Bill Hybels (Founder and Senior Pastor, Willow Creek Community Church)
- Everyone wins when a leader gets better.
- Luke 8: The seed represents the message. It might fall on deaf ears, but the message is still true. You must sew more seeds to overcome the rejection ratio.
- The fundamental characteristic of a leader is to stay curious and courageous.
- Don't doubt the power of tinkering.
- You are the most difficult person you will ever lead.
- A leader's most valuable asset is their energy and ability to energize those around them.
- 6x6: What six contributions can you make for the most impact in the next six weeks? Organize your schedule around those six things.

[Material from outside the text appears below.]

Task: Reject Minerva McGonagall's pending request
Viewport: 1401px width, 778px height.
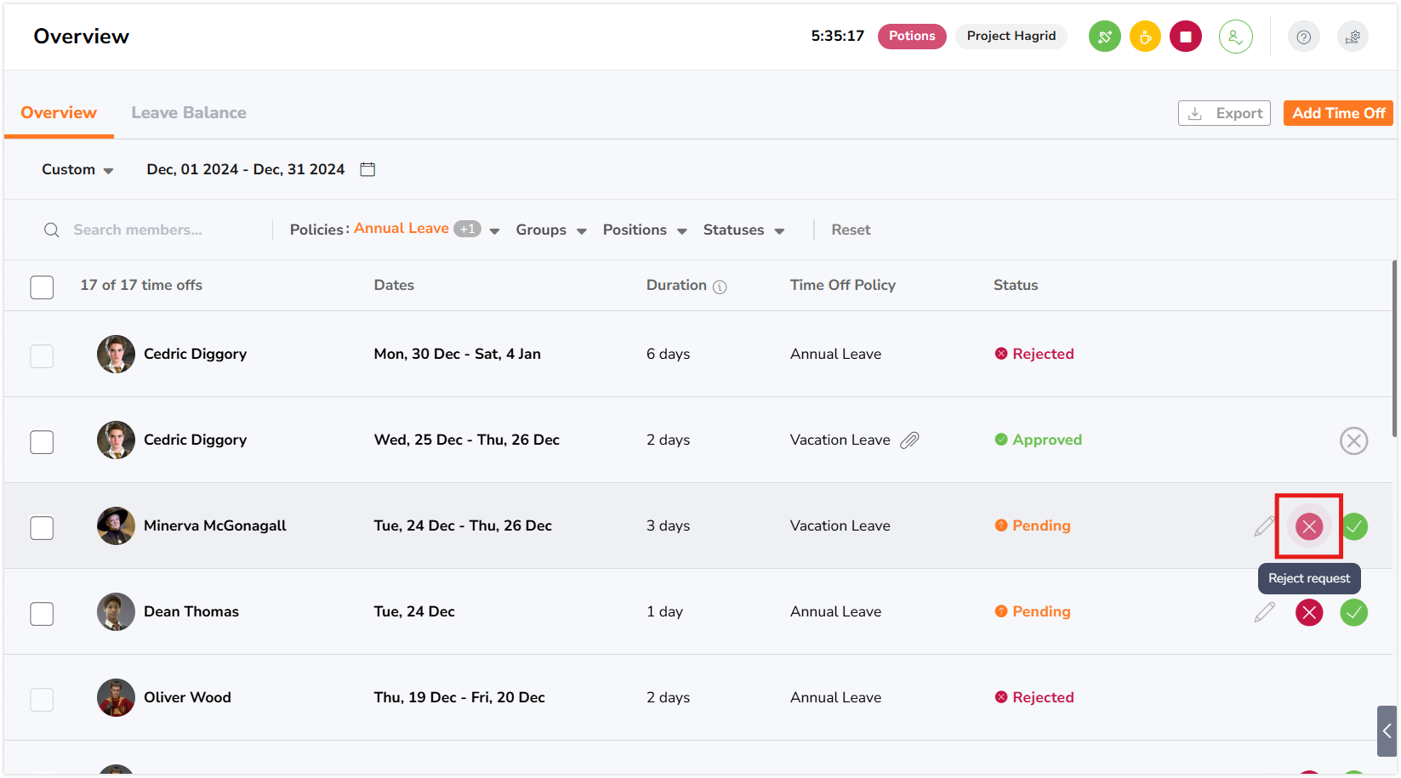Action: click(1308, 526)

- God doesn't make you a leader to keep things where they are. He makes you a leader to move things from here to there.
- Visions are most vulnerable in the middle of the race. The beginning is exciting, and when the end is in sight it's easy to finish strong. In the middle you are more likely to struggle.
Condoleezza Rice (Former U.S. Secretary of State)
- There is a lot that the government can do, but it cannot deliver compassion.
- With education, it doesn't matter where you are coming from, it's about where you are going.
- Leading through challenging times gives us great opportunity.
- A great characteristic of a leader is to be an over-the-top optimist.
- Out of struggle very often comes victory. After Friday comes Sunday (Romans 5).
- Some things that once seemed impossible seem inevitable in retrospect.
Jim Collins (Nationally Acclaimed Business Thinker and Author)
- Humility combined with will is the leadership behavior needed.
- Fanatic discipline: every day do your 20-mile march (a story based on the first team to make it to the South Pole and back). Will you do it day after day regardless of the circumstances? Or will you wait out the storm? It will define success or failure.
- Manage yourself well in good times so you are prepared for bad times. Don't stretch yourself too thin in good times. Southwest Airlines philosophy. Slow and steady.
- Consistent consecutive performance gets you to where you want to be.
- Measure of mediocrity is chronic inconsistency.
- Empirical creativity: If you are going to bet your life, it better be on something tried and true.
- Don't fire big uncalibrated cannonballs.
- You must blend creativity and discipline.
- Creativity is natural. Discipline is not. Marrying the two is a rare, beautiful occurrence.
- Paranoia: Great companies carry three times cash to assets ration than others. They started the practice when they were small. Discipline.
- It's what you do before difficult times come that will keep you strong when people most need you.
- SMaC: specific, methodical and consistent
- The role of luck: specific event, you did not cause it, potentially significant consequence, and it has the element of surprise. Also a miracle.
- When luck comes, what will you do with it?
- Greatness is not a result of circumstance it is a choice.
Marc Kielburger (Co-Founder, Free the Children; Co-CEO, Me to We)
- Micro business finance changes lives.
- Co-leading comes down to communication and alignment. Rinse and repeat.
- Gifts + issue = better world. Use your gifts to help change an issue your passionate about.
Sheryl Wudunn (Best-Selling Author; Pulitzer Prize Winner; Business Executive)
- Gender equity is our century's greatest injustice.
Craig Groeschel (Founder and Senior Pastor, LifeChurch.tv)
- Do not fear or judge the next generation. Believe in them.
- On ministry: If you're not dead, you're not done.
- Delegating tasks creates followers. Delegate authority to create leaders.
- Authenticity trumps cool every time.
- The older generation describes the younger generations in the workforce as entitled.
- We often overestimate what we can do in the short run, but grossly underestimate what we will do in the long run.
- Honor is given but respect is earned. Honor those above you.